Covent Garden is a district in London, on the eastern fringes of the West End, between St Martin’s Lane and Drury Lane. The district is divided by the main thoroughfare of Long Acre, north of which is given over to independent shops centred on Neal’s Yard and Seven Dials. The south contains the centralsquare with its street performers and most of the historical buildings, theatres and entertainment facilities.
About Covent Garden in brief
Covent Garden is a district in London, on the eastern fringes of the West End, between St Martin’s Lane and Drury Lane. It is associated with the former fruit-and-vegetable market in the central square, now a popular shopping and tourist site. The district is divided by the main thoroughfare of Long Acre, north of which is given over to independent shops centred on Neal’s Yard and Seven Dials. The south contains the centralsquare with its street performers and most of the historical buildings, theatres and entertainment facilities, including the London Transport Museum and the Theatre Royal. The area was fields until briefly settled in the 7th century when it became the heart of the Anglo-Saxon trading town of Lundenwic. By 1200 part of it had been walled off by the Abbot of Westminster Abbey for use as arable land and orchards, later referred to as \”the garden of the Abbey and Convent\”, and later \”the Convent Garden\”. Following the Dissolution of the Monasteries it was granted in 1552 by the young King Edward VI to John Russell, 1st Earl of Bedford, the trusted adviser to his father King Henry VIII. Inigo Jones designed the Italianate arcaded square along with the church of St Paul’s. The design of the square was new to London and had a significant influence on modern town planning, acting as the prototype for new estates as London grew. By the end of the 1960s traffic congestion was causing problems, and in 1974 the market relocated to the New Covent Garden Market about three miles south-west at Nine Elms.
The central building re-opened as a shopping centre in 1980 and is now a tourist location containing cafes, pubs, small shops, and a craft market called the Apple Market, along with another market held in the Jubilee Hall.
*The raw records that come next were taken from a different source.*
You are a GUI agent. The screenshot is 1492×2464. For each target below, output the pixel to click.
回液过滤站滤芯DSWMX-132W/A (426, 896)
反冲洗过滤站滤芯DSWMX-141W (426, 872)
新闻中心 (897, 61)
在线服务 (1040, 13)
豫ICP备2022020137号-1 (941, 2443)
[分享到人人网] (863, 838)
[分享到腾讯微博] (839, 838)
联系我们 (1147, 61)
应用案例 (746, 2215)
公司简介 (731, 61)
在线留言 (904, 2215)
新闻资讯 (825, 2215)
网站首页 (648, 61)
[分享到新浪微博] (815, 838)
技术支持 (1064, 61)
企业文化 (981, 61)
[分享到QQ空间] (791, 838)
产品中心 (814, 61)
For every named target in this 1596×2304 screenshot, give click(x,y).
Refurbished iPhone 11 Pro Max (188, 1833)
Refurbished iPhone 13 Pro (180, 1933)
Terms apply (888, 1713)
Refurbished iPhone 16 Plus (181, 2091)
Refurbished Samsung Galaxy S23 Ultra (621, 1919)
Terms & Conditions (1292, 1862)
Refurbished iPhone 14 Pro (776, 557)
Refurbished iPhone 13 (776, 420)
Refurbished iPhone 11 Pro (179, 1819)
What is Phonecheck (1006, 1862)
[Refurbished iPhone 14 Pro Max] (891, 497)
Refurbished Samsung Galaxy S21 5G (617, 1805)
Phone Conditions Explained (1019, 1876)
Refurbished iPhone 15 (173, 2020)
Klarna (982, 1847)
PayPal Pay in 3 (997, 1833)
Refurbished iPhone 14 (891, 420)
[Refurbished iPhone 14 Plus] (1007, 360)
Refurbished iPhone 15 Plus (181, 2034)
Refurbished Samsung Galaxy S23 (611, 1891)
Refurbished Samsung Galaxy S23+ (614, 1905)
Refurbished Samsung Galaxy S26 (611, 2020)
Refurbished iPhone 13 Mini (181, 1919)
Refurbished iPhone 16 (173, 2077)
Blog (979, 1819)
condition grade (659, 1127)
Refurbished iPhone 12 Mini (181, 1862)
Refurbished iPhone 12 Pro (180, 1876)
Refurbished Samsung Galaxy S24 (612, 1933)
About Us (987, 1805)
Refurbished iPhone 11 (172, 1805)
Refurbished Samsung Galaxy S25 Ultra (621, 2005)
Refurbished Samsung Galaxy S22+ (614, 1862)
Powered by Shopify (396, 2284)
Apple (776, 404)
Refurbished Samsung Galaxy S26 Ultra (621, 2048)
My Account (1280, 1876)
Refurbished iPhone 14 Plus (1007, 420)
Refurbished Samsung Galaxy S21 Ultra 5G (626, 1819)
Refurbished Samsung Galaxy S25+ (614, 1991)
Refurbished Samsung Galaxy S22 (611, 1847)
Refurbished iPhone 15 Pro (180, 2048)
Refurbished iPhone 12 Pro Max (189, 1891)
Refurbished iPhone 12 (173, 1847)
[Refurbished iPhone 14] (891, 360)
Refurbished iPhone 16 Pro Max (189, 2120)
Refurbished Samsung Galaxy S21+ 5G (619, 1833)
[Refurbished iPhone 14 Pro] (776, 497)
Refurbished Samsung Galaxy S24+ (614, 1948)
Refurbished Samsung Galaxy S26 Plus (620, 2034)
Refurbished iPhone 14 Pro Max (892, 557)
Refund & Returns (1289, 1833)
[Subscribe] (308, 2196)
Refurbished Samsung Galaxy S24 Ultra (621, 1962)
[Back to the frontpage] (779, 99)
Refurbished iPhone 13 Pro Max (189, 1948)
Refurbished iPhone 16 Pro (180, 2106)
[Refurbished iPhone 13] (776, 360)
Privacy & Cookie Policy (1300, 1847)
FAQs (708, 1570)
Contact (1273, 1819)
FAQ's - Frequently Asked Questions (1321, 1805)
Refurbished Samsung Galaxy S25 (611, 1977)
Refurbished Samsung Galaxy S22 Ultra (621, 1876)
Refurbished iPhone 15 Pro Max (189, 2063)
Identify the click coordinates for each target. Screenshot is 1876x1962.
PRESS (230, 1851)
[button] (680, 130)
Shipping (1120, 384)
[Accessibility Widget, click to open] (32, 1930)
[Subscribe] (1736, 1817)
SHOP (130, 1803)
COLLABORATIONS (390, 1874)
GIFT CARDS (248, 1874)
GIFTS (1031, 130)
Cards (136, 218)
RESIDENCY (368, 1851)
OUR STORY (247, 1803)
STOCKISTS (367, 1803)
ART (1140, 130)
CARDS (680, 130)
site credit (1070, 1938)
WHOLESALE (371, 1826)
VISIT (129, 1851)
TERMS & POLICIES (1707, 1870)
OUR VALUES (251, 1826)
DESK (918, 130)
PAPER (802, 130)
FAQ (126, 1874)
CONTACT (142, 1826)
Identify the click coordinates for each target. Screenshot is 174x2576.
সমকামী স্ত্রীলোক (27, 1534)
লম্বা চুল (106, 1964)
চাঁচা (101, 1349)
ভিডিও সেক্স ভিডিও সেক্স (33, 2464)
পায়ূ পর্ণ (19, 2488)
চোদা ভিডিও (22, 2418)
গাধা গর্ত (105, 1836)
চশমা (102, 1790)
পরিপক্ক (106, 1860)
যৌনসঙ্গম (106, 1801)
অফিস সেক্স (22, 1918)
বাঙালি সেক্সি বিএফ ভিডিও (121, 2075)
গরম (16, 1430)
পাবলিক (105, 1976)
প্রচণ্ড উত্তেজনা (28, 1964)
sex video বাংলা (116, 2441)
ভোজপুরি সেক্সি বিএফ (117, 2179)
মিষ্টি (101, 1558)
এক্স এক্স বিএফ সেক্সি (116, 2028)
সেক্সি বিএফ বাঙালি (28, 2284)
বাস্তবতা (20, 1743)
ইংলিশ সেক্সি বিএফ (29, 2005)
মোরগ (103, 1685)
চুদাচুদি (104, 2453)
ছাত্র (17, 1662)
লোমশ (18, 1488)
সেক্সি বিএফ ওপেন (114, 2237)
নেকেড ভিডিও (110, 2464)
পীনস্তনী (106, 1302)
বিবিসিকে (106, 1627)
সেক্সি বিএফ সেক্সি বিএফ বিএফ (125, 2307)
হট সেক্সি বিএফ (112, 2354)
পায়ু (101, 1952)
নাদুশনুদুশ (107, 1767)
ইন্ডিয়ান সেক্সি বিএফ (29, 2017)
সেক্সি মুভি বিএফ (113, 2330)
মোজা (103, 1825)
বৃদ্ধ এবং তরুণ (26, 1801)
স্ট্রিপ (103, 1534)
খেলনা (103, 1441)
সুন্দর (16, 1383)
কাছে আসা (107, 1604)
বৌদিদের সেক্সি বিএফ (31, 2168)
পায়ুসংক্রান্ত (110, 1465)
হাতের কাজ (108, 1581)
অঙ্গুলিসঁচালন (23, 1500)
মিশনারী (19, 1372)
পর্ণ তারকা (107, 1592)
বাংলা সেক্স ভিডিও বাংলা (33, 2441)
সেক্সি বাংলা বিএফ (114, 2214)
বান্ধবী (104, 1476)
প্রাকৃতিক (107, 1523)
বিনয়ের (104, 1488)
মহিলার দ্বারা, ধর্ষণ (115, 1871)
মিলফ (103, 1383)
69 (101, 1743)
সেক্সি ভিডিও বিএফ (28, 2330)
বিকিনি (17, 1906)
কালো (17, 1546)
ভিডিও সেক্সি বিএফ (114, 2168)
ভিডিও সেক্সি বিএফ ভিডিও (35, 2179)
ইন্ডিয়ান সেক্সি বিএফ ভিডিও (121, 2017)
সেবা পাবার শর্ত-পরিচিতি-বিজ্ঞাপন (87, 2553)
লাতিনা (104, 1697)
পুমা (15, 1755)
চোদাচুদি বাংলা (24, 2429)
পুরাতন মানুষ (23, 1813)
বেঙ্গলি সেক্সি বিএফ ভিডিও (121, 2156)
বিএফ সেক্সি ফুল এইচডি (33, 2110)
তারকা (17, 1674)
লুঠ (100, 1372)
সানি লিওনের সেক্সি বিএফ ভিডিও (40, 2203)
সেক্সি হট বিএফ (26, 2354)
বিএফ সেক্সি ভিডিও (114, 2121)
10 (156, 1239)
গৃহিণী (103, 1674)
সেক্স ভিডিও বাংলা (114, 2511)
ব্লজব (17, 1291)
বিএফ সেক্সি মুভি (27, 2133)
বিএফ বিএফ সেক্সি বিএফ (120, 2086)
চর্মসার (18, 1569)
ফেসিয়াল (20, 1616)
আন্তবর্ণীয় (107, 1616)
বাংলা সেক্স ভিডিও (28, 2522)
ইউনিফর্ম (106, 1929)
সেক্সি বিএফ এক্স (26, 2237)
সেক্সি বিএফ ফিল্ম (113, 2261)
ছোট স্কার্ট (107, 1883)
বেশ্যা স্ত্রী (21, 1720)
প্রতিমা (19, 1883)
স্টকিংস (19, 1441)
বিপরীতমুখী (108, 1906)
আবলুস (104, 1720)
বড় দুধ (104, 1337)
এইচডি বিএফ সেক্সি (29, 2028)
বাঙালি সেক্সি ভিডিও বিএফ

The first mention of a walled garden comes from a document detailing land owned by the Benedictine monks of St Peter Abbey, dated between 1250 and 1283. The name of the district is a French-French term for a quadrangle of mixed orchard, meadow, orchard or meadow lying between modern-day St Martin’s Lane and Maiden Lane, and Floral Lane, Maiden Street, and Flower Lane, Floral Street, Maiden Lane and Flowering Lane. The area has been served by the Piccadilly line at Covent garden tube station since 1907; the 300 yard journey from Leicester Square tube station is the shortest in London. It falls within the London boroughs of Westminster and Camden and the parliamentary constituencies of Cities of London and Westminster and Holborn and St Pancras. It was once thought to have remained as unsettled fields until the 16th century, but theories by Alan Vince and Martin Biddle that there had been an Anglo- Saxon settlement to the west of the old Roman town of Londinium were borne out in 1985 and 2005.